■ **Description of the task**
What are the lines, copied exactly, from the one containing "Viewport: 900px width, 506px" through the last line of the records below, both included?
★ ★ ★ ★ ★ ★ ★
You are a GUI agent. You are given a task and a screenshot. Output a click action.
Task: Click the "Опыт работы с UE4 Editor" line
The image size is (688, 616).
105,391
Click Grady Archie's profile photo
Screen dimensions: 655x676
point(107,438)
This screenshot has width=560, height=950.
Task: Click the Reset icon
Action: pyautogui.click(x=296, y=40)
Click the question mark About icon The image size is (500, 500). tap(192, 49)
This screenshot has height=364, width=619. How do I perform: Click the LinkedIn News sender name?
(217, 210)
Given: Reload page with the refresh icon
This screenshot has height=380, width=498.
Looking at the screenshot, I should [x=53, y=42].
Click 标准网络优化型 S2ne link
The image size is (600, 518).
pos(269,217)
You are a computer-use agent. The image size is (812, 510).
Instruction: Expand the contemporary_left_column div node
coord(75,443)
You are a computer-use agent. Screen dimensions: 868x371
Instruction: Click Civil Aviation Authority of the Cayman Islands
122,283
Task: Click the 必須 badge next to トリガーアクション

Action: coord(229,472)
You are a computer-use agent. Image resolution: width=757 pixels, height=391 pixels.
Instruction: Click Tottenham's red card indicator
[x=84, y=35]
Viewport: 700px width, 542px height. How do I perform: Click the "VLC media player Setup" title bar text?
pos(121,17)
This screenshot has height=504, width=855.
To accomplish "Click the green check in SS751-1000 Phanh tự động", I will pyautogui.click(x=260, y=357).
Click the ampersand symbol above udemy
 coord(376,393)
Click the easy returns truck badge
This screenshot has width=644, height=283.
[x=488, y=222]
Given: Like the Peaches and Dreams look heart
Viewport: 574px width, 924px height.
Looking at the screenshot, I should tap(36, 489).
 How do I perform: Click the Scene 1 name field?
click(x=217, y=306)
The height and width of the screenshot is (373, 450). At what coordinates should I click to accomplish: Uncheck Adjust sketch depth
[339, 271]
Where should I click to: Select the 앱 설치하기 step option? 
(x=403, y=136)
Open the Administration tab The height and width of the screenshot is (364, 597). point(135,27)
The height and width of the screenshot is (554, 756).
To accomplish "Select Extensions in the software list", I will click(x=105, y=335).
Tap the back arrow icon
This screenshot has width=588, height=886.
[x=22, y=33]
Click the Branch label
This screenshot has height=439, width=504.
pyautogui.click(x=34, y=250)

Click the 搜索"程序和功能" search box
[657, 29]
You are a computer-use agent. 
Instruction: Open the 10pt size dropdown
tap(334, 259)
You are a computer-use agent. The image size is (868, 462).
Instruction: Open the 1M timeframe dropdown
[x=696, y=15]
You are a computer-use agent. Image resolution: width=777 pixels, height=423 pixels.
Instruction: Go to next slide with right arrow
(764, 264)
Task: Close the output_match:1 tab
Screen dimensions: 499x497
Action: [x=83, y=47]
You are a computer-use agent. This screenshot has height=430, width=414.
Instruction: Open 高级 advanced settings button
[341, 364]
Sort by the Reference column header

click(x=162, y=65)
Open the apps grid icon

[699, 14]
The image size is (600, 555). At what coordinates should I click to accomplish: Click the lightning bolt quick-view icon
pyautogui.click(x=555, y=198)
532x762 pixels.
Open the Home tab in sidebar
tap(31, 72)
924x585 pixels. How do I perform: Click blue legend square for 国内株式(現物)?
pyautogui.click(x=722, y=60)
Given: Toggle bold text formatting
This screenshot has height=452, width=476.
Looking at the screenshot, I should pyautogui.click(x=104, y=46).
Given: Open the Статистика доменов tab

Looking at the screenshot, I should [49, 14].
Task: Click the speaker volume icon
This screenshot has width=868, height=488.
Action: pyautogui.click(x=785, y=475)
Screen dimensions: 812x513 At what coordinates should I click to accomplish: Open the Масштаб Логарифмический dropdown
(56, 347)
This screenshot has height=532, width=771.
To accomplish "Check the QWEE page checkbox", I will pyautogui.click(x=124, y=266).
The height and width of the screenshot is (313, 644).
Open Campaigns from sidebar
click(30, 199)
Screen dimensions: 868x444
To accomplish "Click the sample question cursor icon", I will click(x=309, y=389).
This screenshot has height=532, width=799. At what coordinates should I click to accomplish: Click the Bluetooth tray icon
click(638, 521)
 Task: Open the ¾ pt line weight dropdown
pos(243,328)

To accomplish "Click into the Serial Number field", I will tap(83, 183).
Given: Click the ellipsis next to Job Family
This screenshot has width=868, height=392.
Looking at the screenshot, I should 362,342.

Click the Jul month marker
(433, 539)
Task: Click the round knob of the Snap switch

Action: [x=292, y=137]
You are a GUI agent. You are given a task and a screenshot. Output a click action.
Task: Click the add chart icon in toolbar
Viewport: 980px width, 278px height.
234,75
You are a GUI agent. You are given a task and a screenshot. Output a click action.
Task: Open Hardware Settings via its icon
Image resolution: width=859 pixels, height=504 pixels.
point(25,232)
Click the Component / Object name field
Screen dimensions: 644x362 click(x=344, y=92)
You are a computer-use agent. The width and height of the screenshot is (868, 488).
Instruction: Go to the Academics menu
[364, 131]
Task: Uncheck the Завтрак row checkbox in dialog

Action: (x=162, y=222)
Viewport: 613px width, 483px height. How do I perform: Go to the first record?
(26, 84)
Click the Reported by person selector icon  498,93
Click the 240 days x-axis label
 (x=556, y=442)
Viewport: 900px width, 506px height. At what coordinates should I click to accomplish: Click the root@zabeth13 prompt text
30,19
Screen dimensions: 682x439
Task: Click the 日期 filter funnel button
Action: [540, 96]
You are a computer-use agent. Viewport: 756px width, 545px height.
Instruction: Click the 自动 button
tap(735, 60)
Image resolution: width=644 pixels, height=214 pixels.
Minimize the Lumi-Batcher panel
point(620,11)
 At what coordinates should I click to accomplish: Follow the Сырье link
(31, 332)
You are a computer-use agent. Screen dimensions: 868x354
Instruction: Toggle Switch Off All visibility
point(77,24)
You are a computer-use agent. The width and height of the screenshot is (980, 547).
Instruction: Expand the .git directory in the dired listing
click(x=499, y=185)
★ ★ ★ ★ ★ ★ ★
■ **Your solution**
Viewport: 900px width, 506px height. At what coordinates should I click to accomplish: Click the root@zabeth13 prompt text
30,19
Screen dimensions: 682x439
Task: Click the 日期 filter funnel button
Action: [540, 96]
You are a computer-use agent. Viewport: 756px width, 545px height.
Instruction: Click the 自动 button
tap(735, 60)
Image resolution: width=644 pixels, height=214 pixels.
Minimize the Lumi-Batcher panel
point(620,11)
 At what coordinates should I click to accomplish: Follow the Сырье link
(31, 332)
You are a computer-use agent. Screen dimensions: 868x354
Instruction: Toggle Switch Off All visibility
point(77,24)
You are a computer-use agent. The width and height of the screenshot is (980, 547).
Instruction: Expand the .git directory in the dired listing
click(x=499, y=185)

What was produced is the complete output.